• _Task brief_: A single stretch of the material below is to be transcribed exactly, starting at the line with "Task: Select the ШОЙГУ name plate" and ending after the line with "The width and".

• _Input material_:
····················
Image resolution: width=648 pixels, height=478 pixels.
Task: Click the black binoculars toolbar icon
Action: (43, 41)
····················
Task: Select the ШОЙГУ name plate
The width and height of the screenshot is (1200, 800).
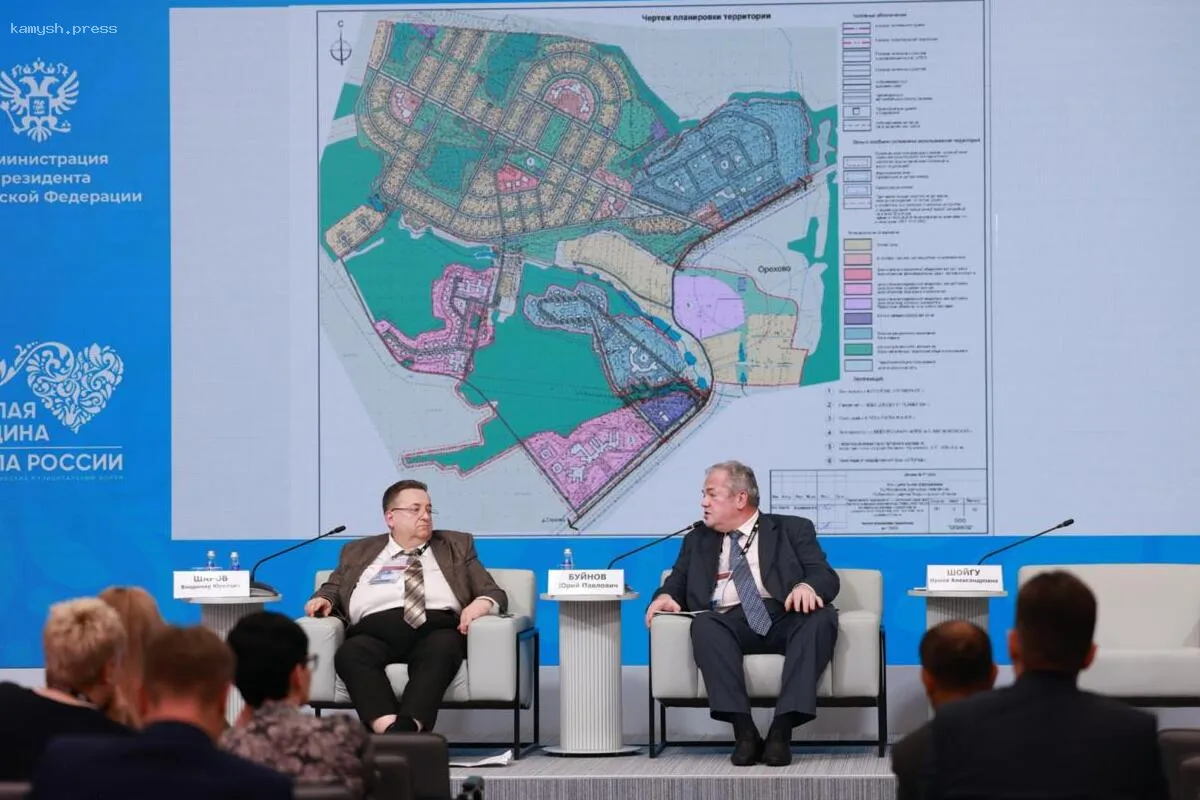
····················
• _Task result_:
Task: Select the ШОЙГУ name plate
The width and height of the screenshot is (1200, 800).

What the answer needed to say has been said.